PALANGKA RAYA – DPRD Provinsi Kalimantan Tengah (Kalteng) menegaskan bahwa perusahaan tambang harus bertanggung jawab atas kerusakan infrastruktur, terutama jalan umum, di sekitar wilayah operasional mereka. Banyaknya kerusakan jalan yang disebabkan oleh aktivitas truk tambang bertonase berat menjadi perhatian serius wakil rakyat di daerah ini.
Anggota DPRD Kalteng dari Fraksi Golkar, Rahadian Fani, menyatakan bahwa banyak perusahaan tambang yang beroperasi di sejumlah kabupaten di Kalteng hanya mengejar keuntungan ekonomi tanpa memperhatikan dampaknya terhadap infrastruktur publik.
“Kami menilai penting agar perusahaan yang bergerak di sektor ini tidak hanya fokus pada keuntungan ekonomi, tetapi juga turut bertanggung jawab terhadap kondisi infrastruktur disekitar wilayah operasionalnya,” ujarnya.

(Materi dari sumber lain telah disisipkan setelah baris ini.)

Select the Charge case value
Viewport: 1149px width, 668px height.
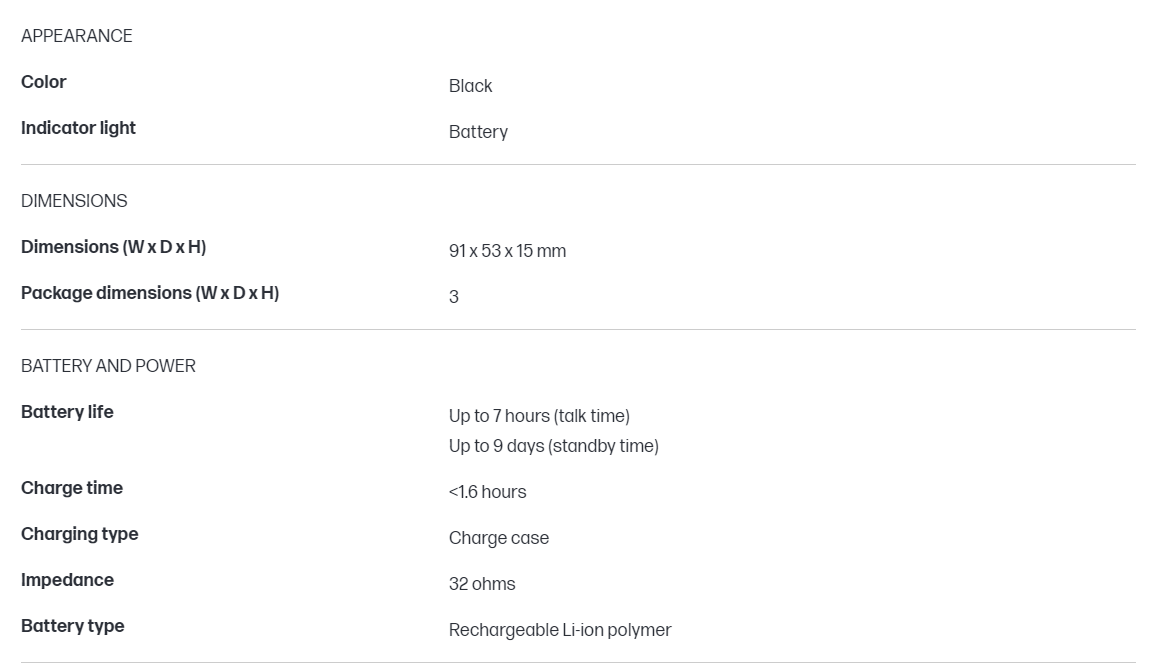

Menurutnya kerusakan jalan yang kerap terjadi di berbagai daerah dinilai sebagai dampak langsung dari aktivitas truk tambang bertonase besar yang melintasi ruas jalan umum, melebihi kapasitas beban yang semestinya. Kondisi ini mengakibatkan infrastruktur jalan cepat rusak dan menyulitkan masyarakat sekitar.
Ia agar Pemerintah Provinsi Kalimantan Tengah mewajibkan perusahaan-perusahaan tambang untuk terlibat aktif dalam pemeliharaan infrastruktur publik yang terdampak aktivitas pertambangan.
“Kontribusi tersebut merupakan bentuk tanggung jawab sosial dan lingkungan yang berkeadilan serta berkelanjutan,” tambahnya.